В конце концов я сказал:
– В общем, Венаблз понимает, как ему повезло. Значит, будет о тебе заботиться. Я заметил, как он на тебя посматривает, когда думает, что никто не видит. Он тебя ценит, а это самое главное. И Мелбери-холл можно будет сохранить…
– В сосисочной упаковке, ага. Но прежде чем идти к алтарю с Рупертом, я должна знать, что Вуди и Амелия сделают то же самое. Иначе получится, только полдела сделано.
– То есть если не будет уверенности насчет Вуди с Амелией, ты не выйдешь за Руперта?
– Не могу сказать наверняка.
Я предложил ей сигарету.
– Спасибо, не хочется. Кстати, Берти, на той неделе в Мелбери-Тэтчет будет большой праздник в честь летнего солнцестояния.
– Правда? Что за праздник? Древний культ плодородия? Или просто парочка шарад и любительское пение?
– Не знаю точно. Дядя Генри полон энтузиазма. Кажется, там хотят устроить спектакль масок на тему «Сна в летнюю ночь». Постановкой занимается какой-то местный тип.
– Спектакль масок?
– Да, что бы это ни значило. Никогда не могла толком выяснить, что это такое.
– Не ты одна. Зато пьесу я знаю. В школе в ней играл.
– Ты был Обероном?
– Нет, я был ткач Основа. И не надо так смеяться!
– Берти, не обижайся! Просто ты так уныло это сказал… А ведь Основа – одна из лучших ролей.
– Да знаю я… В нашей постановке афинские ремесленники говорили голосами преподавателей. Мне потом сказали, что мой голос был точь-в-точь как у Монти Бересфорда.
– Кто это – Монти Бересфорд?
– Преподавал античную литературу.
– А ты текст еще помнишь?
– Эти строки навсегда врезались мне в душу! Захочу – и то не забуду.
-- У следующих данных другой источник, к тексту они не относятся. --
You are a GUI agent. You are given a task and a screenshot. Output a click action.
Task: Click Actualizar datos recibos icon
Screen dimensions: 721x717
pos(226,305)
– Я всегда говорила, что ты умный.
– Ну больше-то я за всю учебу ничего не запомнил.
– Прочитай сейчас хоть кусочек!
– Ладно. Еще бренди?
– Совсем капельку. Я за ужином и так бокал вина выпила. А ты пей.
Я и выпил. О глоточке кларета упоминать не стал – я его про себя называл «порция Бикнелла». И о местном пиве, в котором утопил свои горести еще там, в павильоне. Бренди у сэра Генри был отменный, с богатым послевкусием, и воспоминания о моем ужасном промахе начали понемногу тускнеть.
– «О ночи тьма! – начал я с завыванием. – Ночь, что как мрак черна! Ночь, что везде, где дня уж больше нет»!
– Это голос Монти Бересфорда?
– Он самый.
– Похоже на миссис Педжетт.
– Истину глаголешь, Мидоус. Очень похоже. «О ночь, о ночь! Увы, увы, увы! Боюсь, забыла Фисба свой обет»!
– Давай дальше!
– Там какой-то знатный говорит. Не моя реплика.
– Постой, где-то тут у дяди Генри должен быть Шекспир!
– После окончания Столетней войны, но до того, как начал выходить альманах Уиздена
[39]
. Значит, около окна.
– Еще бренди?
– Ну разве что чуть-чуть.
– Вот, нашла! Сейчас-сейчас… – Джорджиана зашуршала страницами. – Ага, вот! Тезей говорит: «По-моему, Стена тоже должна напугаться, раз она обладает всеми чувствами». Или надо произносить аристократичнее?
– Нет-нет! Здесь как раз надо изобразить выговор автомеханика из Центральной Англии. Как у Бони Фишвика.
– А кто таков Бони Фишвик?
– Наш школьный священник. «Не исделали мы того, что нам надлежало исделать»!
– Сейчас, еще раз попробую. Добавить бренди?
– Только на понюхать.
Мало-помалу мы втянулись. Фисба у Джорджианы получалась значительно резвее, чем у моего одноклассника Корбетт-Берчера.
– Слушай! – сказал я. – Если ты встанешь вот здесь на диван, а я на оттоманку, то этот торшер замечательно может изображать Стену.
– Здо́рово! Кстати, Берти, я тут подумала…
– Это меня не удивляет, старушка. Ничуть. Думай дальше.
– Думала я вот о чем. Ну помнишь: «Пресечение поползновений распутной женщины добродетельным адвокатом на глазах у целомудренной невесты»?
– Мы вроде уже эту идею отринули.
– Да, но что, если заранее предупредить Вуди? Тогда он не будет ржать, когда я начну за ним ухлестывать. И вообще никаких недоразумений не будет. И мне роль сыграть проще.
Я покачал стакан в руке, глядя, как плещется бренди – точно так же плескались мысли у меня в черепушке. С высоты оттоманки, на которой я стоял, план казался многообещающим. Полностью застрахован от сбоев и ошибок, я бы так выразился.
– Черт возьми, это гениально!
– Спасибо. Ну что, я поговорю с Вуди или лучше ты?
– Я думаю, от тебя он лучше воспримет. Меня он до сих пор еще не совсем простил за те приставания к Амелии.
Снова вспомнив колледж Гонвиля и Кая, я пошатнулся и чуть не слетел с оттоманки.
– Назначим на понедельник, без пяти три, – сказала Джорджиана. – Как раз инструктор по теннису должен прийти.